*PROBLEM DETAILS*:
Give the part of the material that opens with the line containing "Image resolution: width=1568" and closes with the line containing "Action: (121, 50)" as a JSON list of strings, one string per line, with blank lines dropped and the pictures left out. Include nothing else.

*ENTRIES PROVIDED*:
########

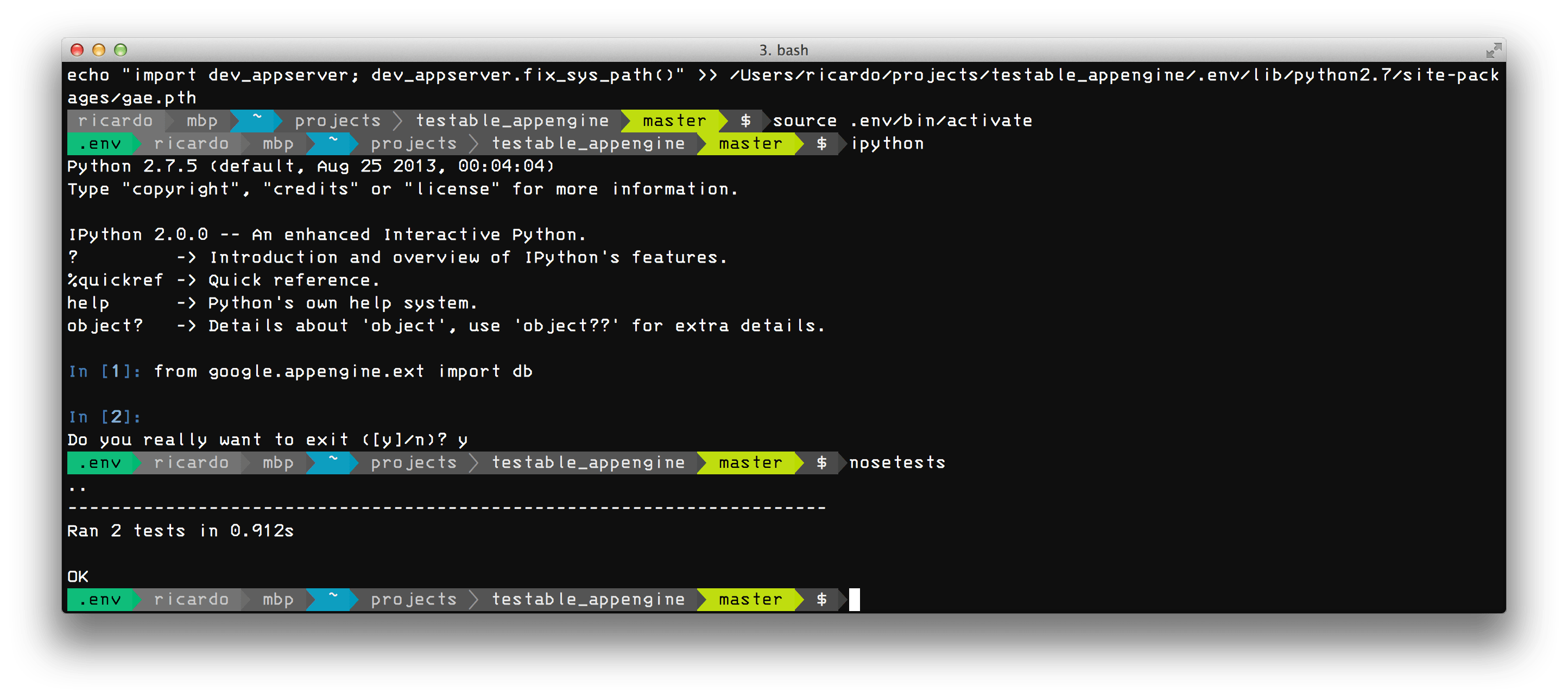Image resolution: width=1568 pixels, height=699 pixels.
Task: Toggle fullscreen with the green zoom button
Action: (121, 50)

########

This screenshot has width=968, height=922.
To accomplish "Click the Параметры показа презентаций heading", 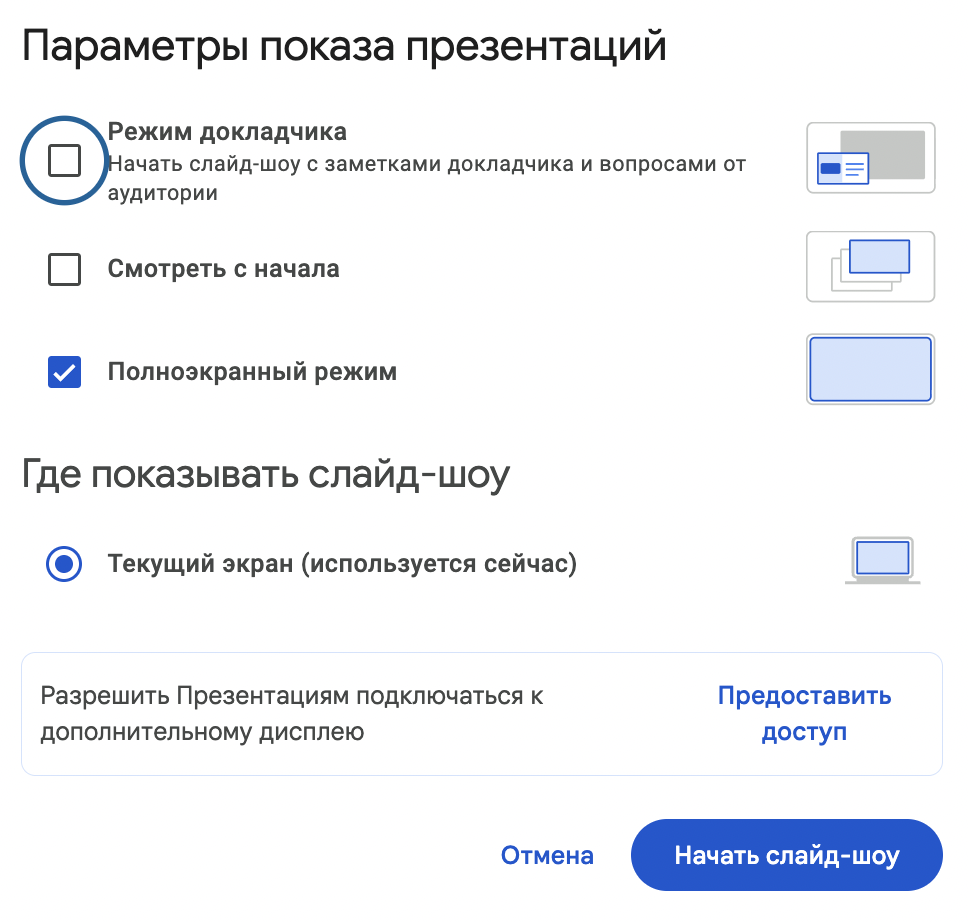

########

*REPLY TO THE TASK*:
[
  "Image resolution: width=1568 pixels, height=699 pixels.",
  "Task: Toggle fullscreen with the green zoom button",
  "Action: (121, 50)"
]